**Instruction**. Rewrite all the items below, substituting "Display size" for "Screen dimensions" wherever it occurs and leaving everything else unchanged.

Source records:
_ _ _ _ _

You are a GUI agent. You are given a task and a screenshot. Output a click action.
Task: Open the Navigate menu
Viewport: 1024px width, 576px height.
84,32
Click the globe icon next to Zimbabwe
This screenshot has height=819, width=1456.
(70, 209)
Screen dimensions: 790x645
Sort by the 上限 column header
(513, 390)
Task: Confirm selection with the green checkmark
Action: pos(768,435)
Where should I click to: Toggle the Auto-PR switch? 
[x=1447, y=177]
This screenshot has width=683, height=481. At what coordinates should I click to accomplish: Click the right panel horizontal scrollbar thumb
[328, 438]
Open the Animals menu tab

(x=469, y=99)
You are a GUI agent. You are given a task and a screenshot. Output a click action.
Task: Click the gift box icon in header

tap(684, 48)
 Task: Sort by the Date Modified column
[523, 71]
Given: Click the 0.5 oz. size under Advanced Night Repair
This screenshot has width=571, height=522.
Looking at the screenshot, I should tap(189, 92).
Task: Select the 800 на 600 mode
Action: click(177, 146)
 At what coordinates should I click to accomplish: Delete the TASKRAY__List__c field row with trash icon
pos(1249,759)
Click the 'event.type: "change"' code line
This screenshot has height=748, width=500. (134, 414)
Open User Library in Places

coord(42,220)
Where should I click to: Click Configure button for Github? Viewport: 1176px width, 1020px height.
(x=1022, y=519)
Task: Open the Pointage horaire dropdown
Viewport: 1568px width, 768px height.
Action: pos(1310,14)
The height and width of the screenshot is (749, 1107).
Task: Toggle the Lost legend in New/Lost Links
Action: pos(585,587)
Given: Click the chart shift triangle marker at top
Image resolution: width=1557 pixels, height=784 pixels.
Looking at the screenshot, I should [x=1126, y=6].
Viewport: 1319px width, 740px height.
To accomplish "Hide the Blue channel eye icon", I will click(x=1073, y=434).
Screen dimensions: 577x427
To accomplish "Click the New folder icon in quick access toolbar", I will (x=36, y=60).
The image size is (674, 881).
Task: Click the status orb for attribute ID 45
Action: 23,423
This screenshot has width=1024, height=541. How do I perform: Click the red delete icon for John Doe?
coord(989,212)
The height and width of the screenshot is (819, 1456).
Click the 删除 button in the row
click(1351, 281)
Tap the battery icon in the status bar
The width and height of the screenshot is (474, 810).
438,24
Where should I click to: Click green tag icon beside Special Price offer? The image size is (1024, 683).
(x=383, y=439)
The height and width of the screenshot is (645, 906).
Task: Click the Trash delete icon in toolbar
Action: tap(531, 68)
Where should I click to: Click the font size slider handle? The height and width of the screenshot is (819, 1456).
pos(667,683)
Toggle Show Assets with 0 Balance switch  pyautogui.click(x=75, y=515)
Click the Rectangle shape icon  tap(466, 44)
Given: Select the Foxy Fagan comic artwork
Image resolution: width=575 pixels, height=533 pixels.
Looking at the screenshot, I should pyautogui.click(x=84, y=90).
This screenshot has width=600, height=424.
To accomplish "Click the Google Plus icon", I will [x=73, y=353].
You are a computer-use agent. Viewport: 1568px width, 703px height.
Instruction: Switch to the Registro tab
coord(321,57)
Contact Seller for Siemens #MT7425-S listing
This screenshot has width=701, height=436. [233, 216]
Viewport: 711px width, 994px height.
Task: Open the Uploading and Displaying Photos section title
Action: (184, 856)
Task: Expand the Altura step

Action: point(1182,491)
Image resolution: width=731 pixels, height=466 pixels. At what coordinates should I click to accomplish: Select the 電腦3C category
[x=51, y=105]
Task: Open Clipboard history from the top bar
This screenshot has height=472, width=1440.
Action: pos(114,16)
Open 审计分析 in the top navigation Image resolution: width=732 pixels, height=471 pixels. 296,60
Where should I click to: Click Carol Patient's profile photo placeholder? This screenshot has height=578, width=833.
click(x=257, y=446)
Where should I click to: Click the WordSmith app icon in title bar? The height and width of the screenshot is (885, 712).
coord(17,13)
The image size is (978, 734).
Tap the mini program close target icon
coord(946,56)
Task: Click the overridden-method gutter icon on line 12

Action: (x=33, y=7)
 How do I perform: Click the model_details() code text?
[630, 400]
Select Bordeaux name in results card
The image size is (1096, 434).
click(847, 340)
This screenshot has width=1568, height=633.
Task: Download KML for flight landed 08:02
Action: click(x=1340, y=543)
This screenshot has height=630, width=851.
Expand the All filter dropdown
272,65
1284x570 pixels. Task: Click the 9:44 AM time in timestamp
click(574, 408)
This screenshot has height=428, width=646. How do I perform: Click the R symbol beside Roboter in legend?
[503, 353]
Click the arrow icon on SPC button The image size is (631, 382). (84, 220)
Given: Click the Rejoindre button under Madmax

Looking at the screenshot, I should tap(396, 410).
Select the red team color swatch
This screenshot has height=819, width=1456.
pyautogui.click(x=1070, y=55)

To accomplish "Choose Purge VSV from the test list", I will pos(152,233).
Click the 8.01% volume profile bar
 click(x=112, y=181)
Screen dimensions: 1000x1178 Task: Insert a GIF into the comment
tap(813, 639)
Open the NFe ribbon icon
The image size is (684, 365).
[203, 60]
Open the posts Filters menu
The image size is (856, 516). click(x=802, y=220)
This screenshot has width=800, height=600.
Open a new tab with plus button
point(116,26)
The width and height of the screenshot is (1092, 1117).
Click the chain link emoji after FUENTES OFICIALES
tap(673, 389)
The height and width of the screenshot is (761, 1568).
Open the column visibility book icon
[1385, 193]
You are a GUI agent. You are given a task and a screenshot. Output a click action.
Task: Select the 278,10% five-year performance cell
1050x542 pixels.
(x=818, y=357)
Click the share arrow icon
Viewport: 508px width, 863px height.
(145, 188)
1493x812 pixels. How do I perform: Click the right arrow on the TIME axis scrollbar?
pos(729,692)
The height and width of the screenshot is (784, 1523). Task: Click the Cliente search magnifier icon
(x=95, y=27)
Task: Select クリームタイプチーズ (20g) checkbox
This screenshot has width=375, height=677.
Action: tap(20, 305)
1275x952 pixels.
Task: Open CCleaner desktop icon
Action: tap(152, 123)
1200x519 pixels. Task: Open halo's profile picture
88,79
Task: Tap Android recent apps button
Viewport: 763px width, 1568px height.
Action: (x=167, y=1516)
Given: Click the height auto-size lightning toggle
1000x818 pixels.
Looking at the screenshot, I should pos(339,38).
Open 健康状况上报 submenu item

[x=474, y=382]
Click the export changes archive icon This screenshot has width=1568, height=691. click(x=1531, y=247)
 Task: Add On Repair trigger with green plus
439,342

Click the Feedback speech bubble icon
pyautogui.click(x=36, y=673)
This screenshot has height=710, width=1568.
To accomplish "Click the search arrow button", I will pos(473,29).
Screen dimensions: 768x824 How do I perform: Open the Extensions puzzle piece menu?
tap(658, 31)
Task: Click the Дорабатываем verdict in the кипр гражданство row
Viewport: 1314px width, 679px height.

_ _ _ _ _

**Written solution**.
You are a GUI agent. You are given a task and a screenshot. Output a click action.
Task: Open the Navigate menu
Viewport: 1024px width, 576px height.
84,32
Click the globe icon next to Zimbabwe
This screenshot has height=819, width=1456.
(70, 209)
Display size: 790x645
Sort by the 上限 column header
(513, 390)
Task: Confirm selection with the green checkmark
Action: pos(768,435)
Where should I click to: Toggle the Auto-PR switch? 
[x=1447, y=177]
This screenshot has width=683, height=481. At what coordinates should I click to accomplish: Click the right panel horizontal scrollbar thumb
[328, 438]
Open the Animals menu tab

(x=469, y=99)
You are a GUI agent. You are given a task and a screenshot. Output a click action.
Task: Click the gift box icon in header

tap(684, 48)
 Task: Sort by the Date Modified column
[523, 71]
Given: Click the 0.5 oz. size under Advanced Night Repair
This screenshot has width=571, height=522.
Looking at the screenshot, I should tap(189, 92).
Task: Select the 800 на 600 mode
Action: click(177, 146)
 At what coordinates should I click to accomplish: Delete the TASKRAY__List__c field row with trash icon
pos(1249,759)
Click the 'event.type: "change"' code line
This screenshot has height=748, width=500. (134, 414)
Open User Library in Places

coord(42,220)
Where should I click to: Click Configure button for Github? Viewport: 1176px width, 1020px height.
(x=1022, y=519)
Task: Open the Pointage horaire dropdown
Viewport: 1568px width, 768px height.
Action: pos(1310,14)
The height and width of the screenshot is (749, 1107).
Task: Toggle the Lost legend in New/Lost Links
Action: pos(585,587)
Given: Click the chart shift triangle marker at top
Image resolution: width=1557 pixels, height=784 pixels.
Looking at the screenshot, I should [x=1126, y=6].
Viewport: 1319px width, 740px height.
To accomplish "Hide the Blue channel eye icon", I will click(x=1073, y=434).
Display size: 577x427
To accomplish "Click the New folder icon in quick access toolbar", I will (x=36, y=60).
The image size is (674, 881).
Task: Click the status orb for attribute ID 45
Action: 23,423
This screenshot has width=1024, height=541. How do I perform: Click the red delete icon for John Doe?
coord(989,212)
The height and width of the screenshot is (819, 1456).
Click the 删除 button in the row
click(1351, 281)
Tap the battery icon in the status bar
The width and height of the screenshot is (474, 810).
438,24
Where should I click to: Click green tag icon beside Special Price offer? The image size is (1024, 683).
(x=383, y=439)
The height and width of the screenshot is (645, 906).
Task: Click the Trash delete icon in toolbar
Action: tap(531, 68)
Where should I click to: Click the font size slider handle? The height and width of the screenshot is (819, 1456).
pos(667,683)
Toggle Show Assets with 0 Balance switch  pyautogui.click(x=75, y=515)
Click the Rectangle shape icon  tap(466, 44)
Given: Select the Foxy Fagan comic artwork
Image resolution: width=575 pixels, height=533 pixels.
Looking at the screenshot, I should pyautogui.click(x=84, y=90).
This screenshot has width=600, height=424.
To accomplish "Click the Google Plus icon", I will [x=73, y=353].
You are a computer-use agent. Viewport: 1568px width, 703px height.
Instruction: Switch to the Registro tab
coord(321,57)
Contact Seller for Siemens #MT7425-S listing
This screenshot has width=701, height=436. [233, 216]
Viewport: 711px width, 994px height.
Task: Open the Uploading and Displaying Photos section title
Action: (184, 856)
Task: Expand the Altura step

Action: point(1182,491)
Image resolution: width=731 pixels, height=466 pixels. At what coordinates should I click to accomplish: Select the 電腦3C category
[x=51, y=105]
Task: Open Clipboard history from the top bar
This screenshot has height=472, width=1440.
Action: pos(114,16)
Open 审计分析 in the top navigation Image resolution: width=732 pixels, height=471 pixels. 296,60
Where should I click to: Click Carol Patient's profile photo placeholder? This screenshot has height=578, width=833.
click(x=257, y=446)
Where should I click to: Click the WordSmith app icon in title bar? The height and width of the screenshot is (885, 712).
coord(17,13)
The image size is (978, 734).
Tap the mini program close target icon
coord(946,56)
Task: Click the overridden-method gutter icon on line 12

Action: (x=33, y=7)
 How do I perform: Click the model_details() code text?
[630, 400]
Select Bordeaux name in results card
The image size is (1096, 434).
click(847, 340)
This screenshot has width=1568, height=633.
Task: Download KML for flight landed 08:02
Action: click(x=1340, y=543)
This screenshot has height=630, width=851.
Expand the All filter dropdown
272,65
1284x570 pixels. Task: Click the 9:44 AM time in timestamp
click(574, 408)
This screenshot has height=428, width=646. How do I perform: Click the R symbol beside Roboter in legend?
[503, 353]
Click the arrow icon on SPC button The image size is (631, 382). (84, 220)
Given: Click the Rejoindre button under Madmax

Looking at the screenshot, I should tap(396, 410).
Select the red team color swatch
This screenshot has height=819, width=1456.
pyautogui.click(x=1070, y=55)

To accomplish "Choose Purge VSV from the test list", I will pos(152,233).
Click the 8.01% volume profile bar
 click(x=112, y=181)
Display size: 1000x1178 Task: Insert a GIF into the comment
tap(813, 639)
Open the NFe ribbon icon
The image size is (684, 365).
[203, 60]
Open the posts Filters menu
The image size is (856, 516). click(x=802, y=220)
This screenshot has width=800, height=600.
Open a new tab with plus button
point(116,26)
The width and height of the screenshot is (1092, 1117).
Click the chain link emoji after FUENTES OFICIALES
tap(673, 389)
The height and width of the screenshot is (761, 1568).
Open the column visibility book icon
[1385, 193]
You are a GUI agent. You are given a task and a screenshot. Output a click action.
Task: Select the 278,10% five-year performance cell
1050x542 pixels.
(x=818, y=357)
Click the share arrow icon
Viewport: 508px width, 863px height.
(145, 188)
1493x812 pixels. How do I perform: Click the right arrow on the TIME axis scrollbar?
pos(729,692)
The height and width of the screenshot is (784, 1523). Task: Click the Cliente search magnifier icon
(x=95, y=27)
Task: Select クリームタイプチーズ (20g) checkbox
This screenshot has width=375, height=677.
Action: tap(20, 305)
1275x952 pixels.
Task: Open CCleaner desktop icon
Action: tap(152, 123)
1200x519 pixels. Task: Open halo's profile picture
88,79
Task: Tap Android recent apps button
Viewport: 763px width, 1568px height.
Action: (x=167, y=1516)
Given: Click the height auto-size lightning toggle
1000x818 pixels.
Looking at the screenshot, I should pos(339,38).
Open 健康状况上报 submenu item

[x=474, y=382]
Click the export changes archive icon This screenshot has width=1568, height=691. click(x=1531, y=247)
 Task: Add On Repair trigger with green plus
439,342

Click the Feedback speech bubble icon
pyautogui.click(x=36, y=673)
This screenshot has height=710, width=1568.
To accomplish "Click the search arrow button", I will pos(473,29).
Display size: 768x824 How do I perform: Open the Extensions puzzle piece menu?
tap(658, 31)
Task: Click the Дорабатываем verdict in the кипр гражданство row
Viewport: 1314px width, 679px height.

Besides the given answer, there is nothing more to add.